There is nothing more rewarding than to be able to make your own clothing -oh wait, there is! Being able to make your clothing, AND your complements, AND half your home decor as well! Almost anything you can think of, you can knit: jumpers, dresses, scarves, blankets, rugs, placemats, handbags, bracelets, etc! Lots of options, and only one question: how do I get started?


If you want to start like 90% of beginners, you will surely buy some yarn that caught your eye at the store, a matching set of needles, and then go for knitting your first scarf (see mine below!). In my next post I will show you all you need to get started with your first simple project. Many beginners choose to start off with a knit/purl scarf (don’t worry, we’ll get to what this means soon) because it gives you the chance to practice the two basic stitches for a looooong time, until you a) catch some speed, and b) stop making so-called beginner mistakes, such as losing a stitch, or creating an extra stitch accidentally where you shouldn’t. You will know what I mean soon enough… Here is a picture of my very first scarf, which was made using only knit stitches. I strategically took the pictures so that it looks nice, but in reality if you extend it, it looks as regular as an unpaved road in a lost village up the mountains…



The yarn store is like candy wonderland.

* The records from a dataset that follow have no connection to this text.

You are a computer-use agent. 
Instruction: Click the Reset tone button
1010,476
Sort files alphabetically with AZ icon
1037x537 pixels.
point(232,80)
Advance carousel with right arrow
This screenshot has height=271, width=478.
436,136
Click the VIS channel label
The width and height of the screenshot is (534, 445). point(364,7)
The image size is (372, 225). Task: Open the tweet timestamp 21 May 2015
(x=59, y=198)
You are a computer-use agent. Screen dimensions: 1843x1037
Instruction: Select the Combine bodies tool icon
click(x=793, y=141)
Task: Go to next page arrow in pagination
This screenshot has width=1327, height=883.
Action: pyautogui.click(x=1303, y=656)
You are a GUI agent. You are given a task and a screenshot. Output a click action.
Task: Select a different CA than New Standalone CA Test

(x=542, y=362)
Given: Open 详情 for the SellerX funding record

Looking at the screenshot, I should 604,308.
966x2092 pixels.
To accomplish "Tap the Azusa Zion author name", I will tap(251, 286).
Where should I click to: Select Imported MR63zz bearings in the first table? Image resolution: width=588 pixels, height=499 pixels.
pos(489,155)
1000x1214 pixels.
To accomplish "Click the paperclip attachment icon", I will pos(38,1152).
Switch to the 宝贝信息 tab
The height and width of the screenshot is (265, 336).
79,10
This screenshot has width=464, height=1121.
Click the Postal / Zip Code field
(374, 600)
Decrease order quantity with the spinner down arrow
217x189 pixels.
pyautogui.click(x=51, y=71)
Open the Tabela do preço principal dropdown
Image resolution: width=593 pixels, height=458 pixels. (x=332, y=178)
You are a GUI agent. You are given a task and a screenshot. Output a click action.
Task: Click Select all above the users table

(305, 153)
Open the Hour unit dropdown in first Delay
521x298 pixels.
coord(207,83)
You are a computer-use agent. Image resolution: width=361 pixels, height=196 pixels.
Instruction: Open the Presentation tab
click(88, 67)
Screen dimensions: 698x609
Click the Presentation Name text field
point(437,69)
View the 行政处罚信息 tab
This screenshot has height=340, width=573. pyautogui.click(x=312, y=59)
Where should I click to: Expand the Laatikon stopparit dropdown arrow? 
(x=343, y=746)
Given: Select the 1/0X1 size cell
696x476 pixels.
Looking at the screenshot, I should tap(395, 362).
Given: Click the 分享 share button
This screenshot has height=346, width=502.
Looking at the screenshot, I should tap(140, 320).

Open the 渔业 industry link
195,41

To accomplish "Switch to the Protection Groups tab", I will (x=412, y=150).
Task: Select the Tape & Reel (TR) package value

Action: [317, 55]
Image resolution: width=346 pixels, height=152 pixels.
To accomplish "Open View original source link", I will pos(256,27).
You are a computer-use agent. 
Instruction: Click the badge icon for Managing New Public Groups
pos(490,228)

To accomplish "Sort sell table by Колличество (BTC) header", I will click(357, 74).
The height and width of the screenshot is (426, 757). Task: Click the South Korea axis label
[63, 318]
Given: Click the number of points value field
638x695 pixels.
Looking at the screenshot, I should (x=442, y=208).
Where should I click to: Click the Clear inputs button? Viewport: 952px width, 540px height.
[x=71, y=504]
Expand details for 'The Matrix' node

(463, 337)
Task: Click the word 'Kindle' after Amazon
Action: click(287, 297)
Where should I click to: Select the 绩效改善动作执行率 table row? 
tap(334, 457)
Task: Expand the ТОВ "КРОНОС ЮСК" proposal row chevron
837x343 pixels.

Once you step in, you’ll be “trapped” there till forever! Out of the blue, you will have ideas about thousands of different garments. But, let’s not forget that this is your first project! So let’s take things one step at a time, and don’t go bananas buying all sorts of yarn.

Dol-op-wol, one of the yarn stores I often visit [http://www.dol-op-wol.nl/]

Dol-op-wol, one of the yarn stores I often visit

The first thing you will notice: YARN ISN’T CHEAP! Especially good yarn. That is why you should think your projects through. A common beginner’s mistake is spending about 50 euro in yarn on a project that is going nowhere, either because the design was too ambitious, the proportions were not well calculated, etc. That’s why I don’t recommend buying the most expensive yarns for your first project.

The second thing you will notice is that THERE IS LIKE A MILLION TYPES OF YARN! Knowing the basic categories (wool, cotton, cord, hemp…) won’t be enough, you’ll be confronted with all sorts of sub-types and combinations. Well, you don’t need to know them all as of now: eventually, you’ll be familiar with most yarn types if you keep going to the store regularly. And if you’re an experimenter, you’ll even start considering making yarns yourself through recycling, or using unconventional materials for your projects (e.g. this!).

The most important for your very first project is to pick a yarn you like. The yarn does not only have to look good on you, but also feel good. How will its texture feel on your skin? Do you prefer wearing “cleaner” fabrics (e.g., cotton) or are you the mohair type of person? Do you have any allergies? How much stretch do you like in your garments?… So, don’t be shy and touch all the yarns, and stay in the shop all the time you need. As a knitting-lover (probably), the shop assistant will understand you, give you tips and leave you some space so that you can choose carefully.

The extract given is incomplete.